Mas, sempre tem um mas, transposições didáticas de contexto podem servir para escapatórias evitações de dizer com “todas as palavras”, passar superficialmente pelo ponto de interesse, ou, então, lamentavelmente,  servir para iludir o paciente, quer com boa-fé compassiva, quer com má-fé antiética – o que é, felizmente, incomum.

Uma analogia ilustrativa do pensamento auxiliar “importado” na beira do leito é o associado à instabilidade de escoamento (hidrodinâmica). Assim como na beira do leito, escoamentos turbulentos precisam ser bem apreciados e diferenciados em relação aos escoamentos laminares. Como se sabe, é difícil um esclarecimento que resulte entranhado isento de alguma inquietação emissora e/ou receptora.

O médico pretende, comumente, dar um escoamento cadenciado a suas informações com o objetivo de subsidiar matéria-prima para o consentimento consciente do paciente. Ele aprende que deve ter cuidado expositivo para resguardar o escoamento das palavras de perturbações na interpretação com potencial de se amplificarem e produzirem turbulência na mente do paciente.

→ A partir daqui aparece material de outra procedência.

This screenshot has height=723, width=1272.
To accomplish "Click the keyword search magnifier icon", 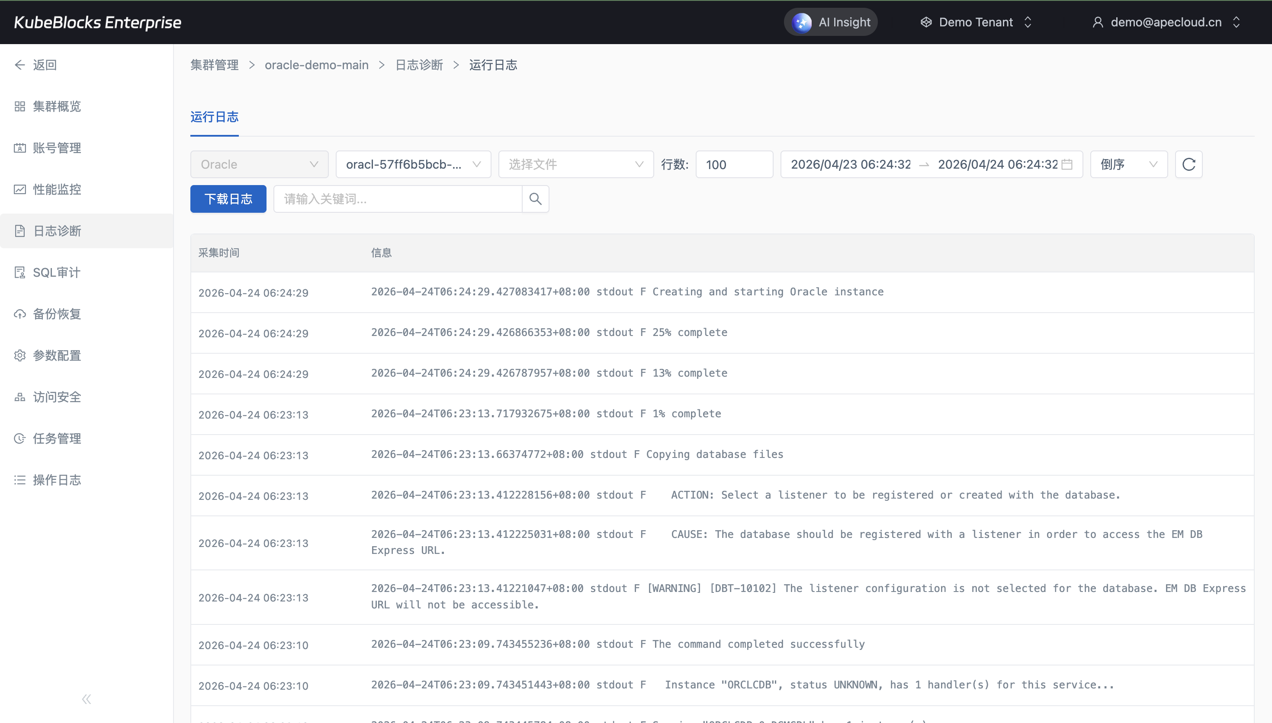I will [x=535, y=199].
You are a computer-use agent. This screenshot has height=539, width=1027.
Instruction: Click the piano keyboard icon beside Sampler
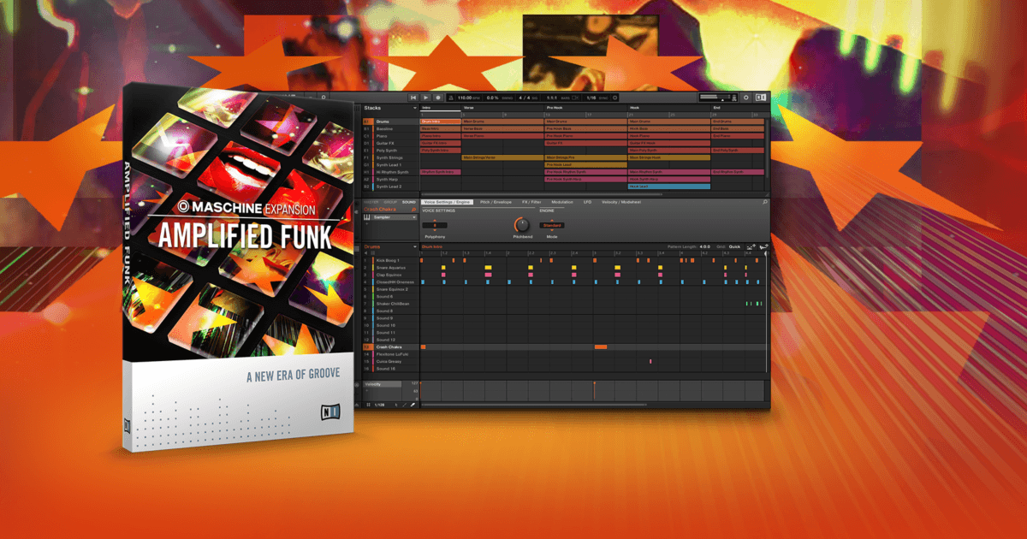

As palavras fluem e formam um continuum entre médico e paciente, algo como uma tesoura cortando, idealmente, como uma força adiante e pouca contrária em mesma direção, ou seja, no que no escoamento de fluido é denominado de tensão de cisalhamento. O avanço deve resultar em esclarecimentos, e as eventuais instabilidades na movimentação ocorrem em graus desde imperceptíveis até a geração de verdadeiro caos.

Na esteira dos atritos, conflitos médico-paciente podem ser gerados. Por isso, é útil o médico ter em mente a noção de arrasto do escoamento de líquidos e adotar para a estratégia da comunicação o significado da resistência aos movimentos, bem como das variáveis da fluidez: velocidade média (da exposição), raio do tubo (capacidade cognitiva do paciente) e viscosidade (seleção do palavreado).

Em resumo, táticas de  prover circunstâncias humanas individualizadas ao par informação/esclarecimento contribuem para aproveitar o sentido do Relatório Belmont da pesquisa para a assistência: o respeito pelas pessoas incorpora a convicção ética que todos devem ser tratados como agentes autônomos (respeito a opiniões e escolhas a salvo de obstruções claramente prejudiciais a outros) e a convicção ética que aqueles com redução da autonomia devem ser protegidos.